Never attribute to malice that which is adequately explained by incompetence.

(I'm not a Hillary fan, but facts is facts. I worked for Fed govt too.)

calimary

(81,238 posts)
122. Interesting. VERY interesting. I didn't realize I had so much in common with Hillary Clinton.
Tue Mar 3, 2015, 01:16 PM
Mar 2015

I'm pretty much a Luddite, too. And even to this very day, I don't feel as though I have all my work tools available to me unless they're printed out and clipped together in packets - that I can just LAY MY HANDS ON whenever I need to. Those organized packets are there whether there's a power failure or not, whether there's a bad signal or not, whether the internet is down or not. I can still get some work done.

I don't keep an online or iPhone calendar or any of that stuff. I have a date book for the year. And I write my schedule items on the pages with a pen. And I can carry it in my purse and get it out and refer to it and get my reminders from it - wherever.
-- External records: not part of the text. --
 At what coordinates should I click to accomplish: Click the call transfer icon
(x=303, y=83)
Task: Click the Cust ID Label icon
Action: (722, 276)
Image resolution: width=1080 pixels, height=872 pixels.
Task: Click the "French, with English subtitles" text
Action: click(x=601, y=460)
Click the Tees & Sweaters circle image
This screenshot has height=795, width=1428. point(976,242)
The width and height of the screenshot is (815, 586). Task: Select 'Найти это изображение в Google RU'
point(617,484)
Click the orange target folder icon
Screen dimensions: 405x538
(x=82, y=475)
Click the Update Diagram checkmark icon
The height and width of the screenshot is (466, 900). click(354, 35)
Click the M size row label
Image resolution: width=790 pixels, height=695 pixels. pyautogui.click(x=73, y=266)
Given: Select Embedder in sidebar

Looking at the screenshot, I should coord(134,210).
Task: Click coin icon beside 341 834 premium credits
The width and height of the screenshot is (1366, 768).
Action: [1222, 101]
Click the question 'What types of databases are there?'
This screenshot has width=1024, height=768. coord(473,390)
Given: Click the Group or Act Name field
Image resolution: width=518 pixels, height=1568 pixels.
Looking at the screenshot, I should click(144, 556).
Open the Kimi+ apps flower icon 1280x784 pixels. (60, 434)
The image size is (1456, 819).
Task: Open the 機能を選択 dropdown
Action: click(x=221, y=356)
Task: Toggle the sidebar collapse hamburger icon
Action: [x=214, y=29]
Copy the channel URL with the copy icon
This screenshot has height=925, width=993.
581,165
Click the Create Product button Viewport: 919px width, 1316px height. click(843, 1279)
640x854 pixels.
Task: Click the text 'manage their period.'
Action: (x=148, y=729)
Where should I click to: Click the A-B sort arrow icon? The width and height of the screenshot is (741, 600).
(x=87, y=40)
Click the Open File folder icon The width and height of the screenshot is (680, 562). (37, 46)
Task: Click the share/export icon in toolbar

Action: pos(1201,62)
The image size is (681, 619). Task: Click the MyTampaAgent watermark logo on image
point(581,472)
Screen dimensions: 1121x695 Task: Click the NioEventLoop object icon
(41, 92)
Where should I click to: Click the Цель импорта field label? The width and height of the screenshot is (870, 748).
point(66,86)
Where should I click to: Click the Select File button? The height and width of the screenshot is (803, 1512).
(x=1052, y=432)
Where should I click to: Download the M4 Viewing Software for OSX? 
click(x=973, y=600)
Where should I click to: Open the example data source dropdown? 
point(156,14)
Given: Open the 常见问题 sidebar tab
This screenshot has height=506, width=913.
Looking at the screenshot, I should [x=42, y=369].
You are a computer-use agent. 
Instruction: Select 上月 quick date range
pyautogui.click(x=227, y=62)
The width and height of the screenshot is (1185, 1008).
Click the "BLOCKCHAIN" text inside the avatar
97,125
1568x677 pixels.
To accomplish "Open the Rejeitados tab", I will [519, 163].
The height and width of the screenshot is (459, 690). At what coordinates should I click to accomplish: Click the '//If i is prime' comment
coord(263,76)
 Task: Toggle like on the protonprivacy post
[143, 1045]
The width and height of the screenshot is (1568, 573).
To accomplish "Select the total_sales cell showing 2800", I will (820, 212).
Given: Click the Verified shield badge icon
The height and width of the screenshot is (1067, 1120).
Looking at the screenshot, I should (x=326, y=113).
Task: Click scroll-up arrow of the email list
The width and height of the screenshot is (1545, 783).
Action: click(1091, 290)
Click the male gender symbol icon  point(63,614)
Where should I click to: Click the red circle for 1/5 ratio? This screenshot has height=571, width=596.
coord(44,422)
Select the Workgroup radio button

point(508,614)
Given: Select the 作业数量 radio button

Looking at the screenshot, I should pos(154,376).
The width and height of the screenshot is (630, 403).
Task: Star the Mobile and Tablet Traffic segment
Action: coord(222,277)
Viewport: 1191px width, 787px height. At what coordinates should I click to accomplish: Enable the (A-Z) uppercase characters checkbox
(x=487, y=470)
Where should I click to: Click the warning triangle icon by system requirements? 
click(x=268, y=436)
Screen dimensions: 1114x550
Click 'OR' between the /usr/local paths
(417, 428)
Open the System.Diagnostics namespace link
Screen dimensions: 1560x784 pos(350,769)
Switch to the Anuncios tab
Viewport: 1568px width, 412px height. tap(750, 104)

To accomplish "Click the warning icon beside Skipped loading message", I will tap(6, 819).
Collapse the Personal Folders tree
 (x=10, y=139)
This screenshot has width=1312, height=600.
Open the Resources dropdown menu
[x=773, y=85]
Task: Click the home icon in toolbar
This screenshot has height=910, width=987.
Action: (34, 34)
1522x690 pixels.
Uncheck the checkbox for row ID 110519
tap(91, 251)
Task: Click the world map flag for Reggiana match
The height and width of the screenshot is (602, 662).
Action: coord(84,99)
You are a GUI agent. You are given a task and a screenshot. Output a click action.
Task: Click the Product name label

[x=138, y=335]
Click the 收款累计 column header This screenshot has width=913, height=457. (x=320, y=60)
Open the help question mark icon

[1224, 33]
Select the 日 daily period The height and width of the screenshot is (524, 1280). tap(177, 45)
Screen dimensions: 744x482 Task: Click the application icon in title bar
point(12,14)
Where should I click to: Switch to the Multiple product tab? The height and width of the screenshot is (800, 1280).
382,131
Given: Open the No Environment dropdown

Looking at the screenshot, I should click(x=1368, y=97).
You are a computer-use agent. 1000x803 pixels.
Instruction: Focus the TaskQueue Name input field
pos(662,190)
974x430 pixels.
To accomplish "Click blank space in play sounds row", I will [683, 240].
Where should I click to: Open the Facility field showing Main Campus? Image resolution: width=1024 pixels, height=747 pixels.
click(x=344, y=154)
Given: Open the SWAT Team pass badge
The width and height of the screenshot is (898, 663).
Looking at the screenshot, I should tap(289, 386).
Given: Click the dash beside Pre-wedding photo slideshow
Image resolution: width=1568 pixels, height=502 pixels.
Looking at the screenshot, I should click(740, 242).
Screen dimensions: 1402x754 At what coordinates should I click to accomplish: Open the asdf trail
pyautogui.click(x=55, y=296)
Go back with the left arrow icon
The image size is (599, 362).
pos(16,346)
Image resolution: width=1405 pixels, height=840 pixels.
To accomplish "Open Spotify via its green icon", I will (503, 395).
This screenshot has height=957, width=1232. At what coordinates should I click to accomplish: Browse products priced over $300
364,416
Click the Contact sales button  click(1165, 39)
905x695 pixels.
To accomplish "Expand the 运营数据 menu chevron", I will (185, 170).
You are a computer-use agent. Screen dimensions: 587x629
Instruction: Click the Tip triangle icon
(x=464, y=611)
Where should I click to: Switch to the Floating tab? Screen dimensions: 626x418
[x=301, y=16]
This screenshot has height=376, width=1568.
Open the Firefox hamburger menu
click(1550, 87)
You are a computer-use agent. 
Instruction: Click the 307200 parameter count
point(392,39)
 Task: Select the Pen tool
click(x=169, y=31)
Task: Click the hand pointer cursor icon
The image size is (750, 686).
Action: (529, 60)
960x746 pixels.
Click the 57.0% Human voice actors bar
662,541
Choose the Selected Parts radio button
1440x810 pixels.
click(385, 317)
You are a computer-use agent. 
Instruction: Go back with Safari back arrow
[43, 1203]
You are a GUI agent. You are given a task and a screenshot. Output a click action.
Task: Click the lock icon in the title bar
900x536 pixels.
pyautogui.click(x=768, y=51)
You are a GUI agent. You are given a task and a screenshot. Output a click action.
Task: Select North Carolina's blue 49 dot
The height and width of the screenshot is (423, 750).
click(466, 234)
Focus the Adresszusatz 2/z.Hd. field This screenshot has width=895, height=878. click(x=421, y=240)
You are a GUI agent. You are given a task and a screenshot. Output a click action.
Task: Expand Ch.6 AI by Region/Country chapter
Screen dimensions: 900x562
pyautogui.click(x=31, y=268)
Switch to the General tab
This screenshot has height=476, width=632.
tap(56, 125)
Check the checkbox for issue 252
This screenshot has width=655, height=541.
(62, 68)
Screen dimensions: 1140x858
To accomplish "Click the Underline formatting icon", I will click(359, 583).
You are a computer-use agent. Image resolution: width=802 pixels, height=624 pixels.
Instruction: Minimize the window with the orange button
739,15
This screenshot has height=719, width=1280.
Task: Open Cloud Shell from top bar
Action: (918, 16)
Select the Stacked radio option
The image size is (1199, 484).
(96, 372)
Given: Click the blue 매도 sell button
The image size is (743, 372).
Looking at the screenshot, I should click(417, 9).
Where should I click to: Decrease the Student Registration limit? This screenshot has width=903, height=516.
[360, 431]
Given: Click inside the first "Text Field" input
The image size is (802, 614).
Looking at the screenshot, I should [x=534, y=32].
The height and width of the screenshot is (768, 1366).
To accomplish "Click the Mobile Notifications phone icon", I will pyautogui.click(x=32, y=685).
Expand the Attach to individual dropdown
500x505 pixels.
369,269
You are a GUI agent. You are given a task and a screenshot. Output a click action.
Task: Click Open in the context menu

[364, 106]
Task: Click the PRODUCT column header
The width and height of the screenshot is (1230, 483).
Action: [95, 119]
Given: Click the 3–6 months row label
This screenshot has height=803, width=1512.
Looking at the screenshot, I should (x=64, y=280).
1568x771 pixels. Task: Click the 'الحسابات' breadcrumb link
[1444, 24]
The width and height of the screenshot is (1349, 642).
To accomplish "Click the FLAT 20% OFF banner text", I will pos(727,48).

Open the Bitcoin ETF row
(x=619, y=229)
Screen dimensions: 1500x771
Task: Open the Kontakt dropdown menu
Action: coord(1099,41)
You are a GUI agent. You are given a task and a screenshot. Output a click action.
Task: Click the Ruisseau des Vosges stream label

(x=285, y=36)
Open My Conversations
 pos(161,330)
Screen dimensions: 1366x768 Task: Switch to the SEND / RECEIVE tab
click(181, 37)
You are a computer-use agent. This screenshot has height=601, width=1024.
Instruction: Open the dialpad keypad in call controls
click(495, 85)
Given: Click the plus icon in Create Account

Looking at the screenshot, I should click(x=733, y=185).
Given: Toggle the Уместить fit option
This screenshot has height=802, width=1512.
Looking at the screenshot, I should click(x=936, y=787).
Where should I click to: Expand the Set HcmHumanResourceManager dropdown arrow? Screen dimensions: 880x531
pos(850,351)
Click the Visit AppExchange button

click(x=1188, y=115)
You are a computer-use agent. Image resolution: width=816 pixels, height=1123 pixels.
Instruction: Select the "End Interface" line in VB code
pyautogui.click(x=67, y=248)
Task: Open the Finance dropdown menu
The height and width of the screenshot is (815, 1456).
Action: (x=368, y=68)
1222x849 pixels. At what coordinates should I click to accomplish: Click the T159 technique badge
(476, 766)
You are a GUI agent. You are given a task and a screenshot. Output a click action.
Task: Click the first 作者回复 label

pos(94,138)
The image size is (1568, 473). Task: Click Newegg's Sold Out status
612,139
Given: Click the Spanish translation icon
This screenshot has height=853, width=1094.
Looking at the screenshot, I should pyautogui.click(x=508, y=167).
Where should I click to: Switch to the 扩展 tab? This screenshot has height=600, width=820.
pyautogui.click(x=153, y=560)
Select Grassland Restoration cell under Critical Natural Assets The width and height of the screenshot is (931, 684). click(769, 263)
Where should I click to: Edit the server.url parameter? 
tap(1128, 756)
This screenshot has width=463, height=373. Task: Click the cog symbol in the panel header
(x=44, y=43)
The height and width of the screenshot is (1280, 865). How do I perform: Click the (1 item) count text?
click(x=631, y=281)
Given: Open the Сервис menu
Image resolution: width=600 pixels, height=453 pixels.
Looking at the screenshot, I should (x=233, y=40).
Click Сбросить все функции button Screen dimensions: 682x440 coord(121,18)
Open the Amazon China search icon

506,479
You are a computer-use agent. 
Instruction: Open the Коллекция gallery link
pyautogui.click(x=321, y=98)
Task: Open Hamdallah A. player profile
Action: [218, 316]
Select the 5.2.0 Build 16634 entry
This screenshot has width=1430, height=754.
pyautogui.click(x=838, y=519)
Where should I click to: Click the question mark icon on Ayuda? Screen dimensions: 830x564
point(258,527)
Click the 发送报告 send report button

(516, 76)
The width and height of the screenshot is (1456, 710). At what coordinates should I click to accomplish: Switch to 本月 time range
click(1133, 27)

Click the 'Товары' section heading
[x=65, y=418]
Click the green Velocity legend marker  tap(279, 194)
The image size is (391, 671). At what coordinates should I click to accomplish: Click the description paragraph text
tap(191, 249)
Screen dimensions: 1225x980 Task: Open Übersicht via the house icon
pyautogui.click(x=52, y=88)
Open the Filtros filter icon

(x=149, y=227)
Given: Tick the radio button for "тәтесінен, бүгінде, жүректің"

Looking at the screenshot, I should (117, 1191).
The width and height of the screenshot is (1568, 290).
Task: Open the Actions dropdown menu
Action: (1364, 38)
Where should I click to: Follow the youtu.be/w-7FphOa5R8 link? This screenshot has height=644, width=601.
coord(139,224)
Whether there's a good internet signal or not.

I, too, can understand why she would have stuck with a system she already knew, and already knew worked. That's totally ME as well! TOTALLY me! And I'd bet she never wanted to have to take much time to learn or be shown whatever system it was. She probably had WAY too much else to do that was equally time-sensitive and strategic and critical, if not moreso. And one other note here - sometimes with people like me (don't want to speak for Hillary, but this is definitely ME), the very idea of "showing how it works," or "showing what to do or how to operate it" is going to take DAYS. And I have to make notes. ON A PAPER NOTEBOOK, WITH A PEN (or pencil). If I can't make notes, I'm less likely to remember what was just shown to me or described to me.

My husband finds me frustrating to try to help in this regard. He's a genius. I'm an idiot. And he'll say - "just watch. Just WATCH what I'm doing. You'll get it. JUST WATCH. Don't write anything down. JUST WATCH!" And then I don't know what to do! WHAT am I supposed to watch? The screen? Your hand? The keyboard? I can't see what keys you're hitting 'cuz the top of your hand's in the way anyway. Am I supposed to follow the cursor? WHAT DO I WATCH?

And as you can imagine, it just deteriorates from there. Sometimes someone will comment to me - "hey, I can't believe you don't understand - this is so simple a child can do it!" My response is - "well, then, okay. Go get a child in here to work it for me!"

Oddly enough, this actually makes me like Hillary Clinton MORE. I can appreciate her more. And maybe I "get" her a little more, too.

Pacifist Patriot

(24,653 posts)
196. I'm not exactly a Luddite, but I am extremely slow to adapt to technological changes.
Tue Mar 3, 2015, 03:39 PM
Mar 2015

Programming changes to the interface of programs or sites I've used for years can send me into a tailspin. A recent "upgrade" at iTunes just about sent me into an apoplectic fit. I still use MS Money for my home finances and I hear that was discontinued years ago. Frustrates my husband that he bought me bluetooth headphones for Christmas and it's March and I haven't installed the app on my phone. I just don't see why I need my texts and emails to talk to me.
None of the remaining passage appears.